The District Director noted that apart from the furniture deficit, many schools in the district were learning under dilapidated structures as some of the walls and floors of the buildings were cracked posing danger and health hazards to the children.

Mr Amokase said many of the teachers had complaints of their inability to properly assess the children due to lack of proper infrastructure such as furniture, proper classroom blocks and teaching and learning materials particularly the new curriculum.

The District Director said most of the pupils go to schools with dirty and torn uniforms due to the constant sitting on the floor and due to poverty, their parents could not afford to be buying uniforms for them frequently.

Human Right Abuse

Lack of access to quality education is a human right abuse. It is enshrined in the 1992 Constitution to protect children and provide them with the conducive environment to learn and have a bright future.

Apart from denying the Ghanaian child the right to quality education, efforts to build a strong human resource base for sustainable development of the country is also in limbo.

Quality education for all and the attainment of SDGs

Ghana is a signatory to the United Nations Sustainable Development Goals (SDGs) which are a universal call to action to end poverty, protect the planet and ensure that all people enjoy peace and prosperity by 2030.

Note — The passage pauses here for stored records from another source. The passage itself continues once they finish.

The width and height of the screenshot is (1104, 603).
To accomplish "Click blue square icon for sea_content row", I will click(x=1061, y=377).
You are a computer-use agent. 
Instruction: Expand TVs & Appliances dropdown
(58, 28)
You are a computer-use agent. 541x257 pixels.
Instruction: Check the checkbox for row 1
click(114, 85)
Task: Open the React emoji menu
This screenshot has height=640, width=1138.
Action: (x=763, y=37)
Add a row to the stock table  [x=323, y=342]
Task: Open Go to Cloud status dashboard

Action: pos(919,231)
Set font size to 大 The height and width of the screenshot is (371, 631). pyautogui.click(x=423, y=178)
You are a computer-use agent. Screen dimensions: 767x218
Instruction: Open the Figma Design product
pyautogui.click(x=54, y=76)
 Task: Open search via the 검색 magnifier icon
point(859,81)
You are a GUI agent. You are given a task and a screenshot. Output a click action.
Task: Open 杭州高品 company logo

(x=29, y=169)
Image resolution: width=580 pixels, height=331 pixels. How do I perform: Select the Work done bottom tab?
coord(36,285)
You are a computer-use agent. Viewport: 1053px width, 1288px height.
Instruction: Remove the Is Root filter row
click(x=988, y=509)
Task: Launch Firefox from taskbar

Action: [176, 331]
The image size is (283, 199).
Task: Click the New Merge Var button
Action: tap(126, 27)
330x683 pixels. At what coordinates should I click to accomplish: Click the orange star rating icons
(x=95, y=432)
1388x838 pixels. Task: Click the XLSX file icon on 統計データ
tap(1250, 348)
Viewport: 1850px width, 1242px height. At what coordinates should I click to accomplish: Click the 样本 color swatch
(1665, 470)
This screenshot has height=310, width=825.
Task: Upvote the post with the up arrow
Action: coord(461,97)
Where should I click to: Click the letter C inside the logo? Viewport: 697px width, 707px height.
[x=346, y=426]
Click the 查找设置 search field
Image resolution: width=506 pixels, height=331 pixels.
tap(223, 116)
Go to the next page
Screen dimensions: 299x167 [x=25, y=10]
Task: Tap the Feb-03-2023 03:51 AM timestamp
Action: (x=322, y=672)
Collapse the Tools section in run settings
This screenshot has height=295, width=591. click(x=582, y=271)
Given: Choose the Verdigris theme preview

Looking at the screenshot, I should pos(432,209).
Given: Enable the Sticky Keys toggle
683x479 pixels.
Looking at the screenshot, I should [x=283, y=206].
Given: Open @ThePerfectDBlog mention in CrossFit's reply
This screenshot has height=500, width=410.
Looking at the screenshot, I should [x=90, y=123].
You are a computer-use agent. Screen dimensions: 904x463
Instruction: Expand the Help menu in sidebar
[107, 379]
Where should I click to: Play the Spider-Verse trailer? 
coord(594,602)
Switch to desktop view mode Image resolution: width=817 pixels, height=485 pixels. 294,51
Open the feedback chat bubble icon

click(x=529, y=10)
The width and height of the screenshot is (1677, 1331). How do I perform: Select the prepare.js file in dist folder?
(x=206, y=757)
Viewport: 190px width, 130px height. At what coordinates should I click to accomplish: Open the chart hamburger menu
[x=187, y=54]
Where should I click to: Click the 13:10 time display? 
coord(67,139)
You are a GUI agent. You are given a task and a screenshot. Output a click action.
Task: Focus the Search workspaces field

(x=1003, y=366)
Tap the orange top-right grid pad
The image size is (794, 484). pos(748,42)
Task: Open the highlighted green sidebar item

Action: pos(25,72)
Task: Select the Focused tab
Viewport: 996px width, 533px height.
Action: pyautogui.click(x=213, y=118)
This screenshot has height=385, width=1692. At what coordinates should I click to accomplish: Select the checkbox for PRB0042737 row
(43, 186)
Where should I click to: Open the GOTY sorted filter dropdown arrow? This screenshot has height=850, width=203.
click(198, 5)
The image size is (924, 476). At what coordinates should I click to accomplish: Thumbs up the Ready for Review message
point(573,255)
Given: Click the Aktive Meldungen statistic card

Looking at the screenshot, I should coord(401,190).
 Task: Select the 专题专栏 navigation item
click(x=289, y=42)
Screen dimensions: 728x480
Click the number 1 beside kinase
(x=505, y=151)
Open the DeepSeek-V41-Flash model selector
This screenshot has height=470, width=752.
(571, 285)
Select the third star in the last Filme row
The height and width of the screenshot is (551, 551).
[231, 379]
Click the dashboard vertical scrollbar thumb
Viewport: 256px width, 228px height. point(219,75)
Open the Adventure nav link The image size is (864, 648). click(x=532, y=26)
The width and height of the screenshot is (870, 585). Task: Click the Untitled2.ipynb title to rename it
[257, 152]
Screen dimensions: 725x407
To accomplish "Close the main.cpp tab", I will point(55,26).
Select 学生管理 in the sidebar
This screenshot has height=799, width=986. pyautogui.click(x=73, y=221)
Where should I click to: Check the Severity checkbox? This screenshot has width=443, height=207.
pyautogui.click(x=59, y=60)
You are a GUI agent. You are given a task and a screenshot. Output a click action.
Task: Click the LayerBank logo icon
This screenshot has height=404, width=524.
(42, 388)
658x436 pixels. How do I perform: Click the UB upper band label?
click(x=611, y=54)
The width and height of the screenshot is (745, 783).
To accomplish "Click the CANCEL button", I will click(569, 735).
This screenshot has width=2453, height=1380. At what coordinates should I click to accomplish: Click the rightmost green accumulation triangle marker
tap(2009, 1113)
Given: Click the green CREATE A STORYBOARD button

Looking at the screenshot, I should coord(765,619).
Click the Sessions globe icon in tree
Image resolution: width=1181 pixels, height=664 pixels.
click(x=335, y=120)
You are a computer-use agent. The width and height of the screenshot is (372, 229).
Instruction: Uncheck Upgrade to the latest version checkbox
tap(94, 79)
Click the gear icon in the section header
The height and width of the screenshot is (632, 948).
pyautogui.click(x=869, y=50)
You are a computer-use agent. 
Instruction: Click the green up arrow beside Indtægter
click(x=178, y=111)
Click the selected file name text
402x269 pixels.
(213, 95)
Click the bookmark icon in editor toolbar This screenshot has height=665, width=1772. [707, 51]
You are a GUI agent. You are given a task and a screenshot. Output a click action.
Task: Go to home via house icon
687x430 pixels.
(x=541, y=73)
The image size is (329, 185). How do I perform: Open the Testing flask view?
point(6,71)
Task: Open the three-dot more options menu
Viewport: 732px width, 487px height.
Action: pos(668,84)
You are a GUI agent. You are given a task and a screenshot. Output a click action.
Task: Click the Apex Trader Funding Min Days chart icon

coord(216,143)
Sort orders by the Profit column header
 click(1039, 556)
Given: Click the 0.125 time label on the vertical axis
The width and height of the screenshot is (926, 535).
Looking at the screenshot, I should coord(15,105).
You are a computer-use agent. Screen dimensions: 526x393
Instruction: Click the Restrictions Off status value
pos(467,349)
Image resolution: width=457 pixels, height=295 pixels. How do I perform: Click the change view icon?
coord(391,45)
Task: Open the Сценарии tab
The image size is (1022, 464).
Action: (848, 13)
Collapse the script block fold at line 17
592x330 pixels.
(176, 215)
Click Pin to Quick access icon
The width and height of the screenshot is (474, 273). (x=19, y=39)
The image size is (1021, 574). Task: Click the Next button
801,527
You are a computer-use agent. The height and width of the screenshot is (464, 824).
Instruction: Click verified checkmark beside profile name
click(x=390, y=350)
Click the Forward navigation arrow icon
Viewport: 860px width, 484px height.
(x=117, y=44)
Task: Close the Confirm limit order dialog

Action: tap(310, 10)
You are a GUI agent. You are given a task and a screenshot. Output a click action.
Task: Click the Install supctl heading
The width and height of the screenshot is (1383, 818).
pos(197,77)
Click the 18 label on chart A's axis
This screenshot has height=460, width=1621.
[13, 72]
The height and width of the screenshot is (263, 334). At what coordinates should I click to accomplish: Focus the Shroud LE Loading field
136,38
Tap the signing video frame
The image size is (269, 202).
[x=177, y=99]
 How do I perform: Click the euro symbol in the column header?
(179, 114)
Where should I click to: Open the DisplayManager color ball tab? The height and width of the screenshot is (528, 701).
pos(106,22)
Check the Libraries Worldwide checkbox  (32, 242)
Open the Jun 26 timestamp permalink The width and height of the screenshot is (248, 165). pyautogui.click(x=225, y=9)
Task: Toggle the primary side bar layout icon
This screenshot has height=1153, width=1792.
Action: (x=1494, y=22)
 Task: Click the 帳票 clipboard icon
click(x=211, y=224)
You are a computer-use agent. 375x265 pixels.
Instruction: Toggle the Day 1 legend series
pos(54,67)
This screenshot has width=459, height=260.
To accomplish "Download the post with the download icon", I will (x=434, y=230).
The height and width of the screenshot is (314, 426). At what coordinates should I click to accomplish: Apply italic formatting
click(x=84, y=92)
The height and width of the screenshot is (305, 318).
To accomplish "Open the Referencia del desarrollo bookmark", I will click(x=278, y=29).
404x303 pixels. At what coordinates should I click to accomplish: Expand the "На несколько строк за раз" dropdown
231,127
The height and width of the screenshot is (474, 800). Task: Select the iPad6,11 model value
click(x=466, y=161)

According to the former United Nations (UN) Secretary General, Ban Ki-Moon, in September, 2015 after UN General Assembly adopted the Agenda 2030 for Sustainable Development, along with the 17 SDGs, “the new agenda is a promise by leaders to all people everywhere. It is an agenda for people, to end poverty in all of its forms. Thus, an agenda for the planet, our common home”.

The Agenda is a culmination of many years of negotiation and was endorsed by all 193 member nations of the General Assembly, both developed and developing, and applies to all countries. This means, all countries must implement pragmatic policies and innovations that would accelerate the attainment of this agenda and the SDGs.

Whilst there were no specifics as to which policies and programmes each country should undertake to aid in the achievement of the goals, building resilient human resource base was key through education was a major weapon to achieving the targets and this cannot be realized when the very foundation of our educational system, the basic schools, particularly in rural areas is neglected.

Appeal and recommendations

For the country to successfully attain the SDGs especially goal four, government and other stakeholders need to be proactive when dealing with issues affecting children by implementing policies that inure to their growth including adequate educational infrastructure.

This is because the children are the future of this country and when they are not well nurtured, cultured and taken care of, the future of our country is “doomed”.

Many children in rural schools such as those in some schools in the Bongo District continue to underperform due to the numerous challenges they face in their quest to learn in school.

The schools in rural areas need special attention and it would not be out of place if government recognizes this challenge and institute a strategic project geared at solely addressing furniture and other infrastructure challenges in the rural areas.

It would further be considered as a great capital investment if the common fund of the Member of Parliament is used to restock the basic schools in the area with adequate furniture and provide enabling environment for the pupils to learn.

This would help solve most of the challenges in the schools and help achieve quality education and the SDGs particularly goal four.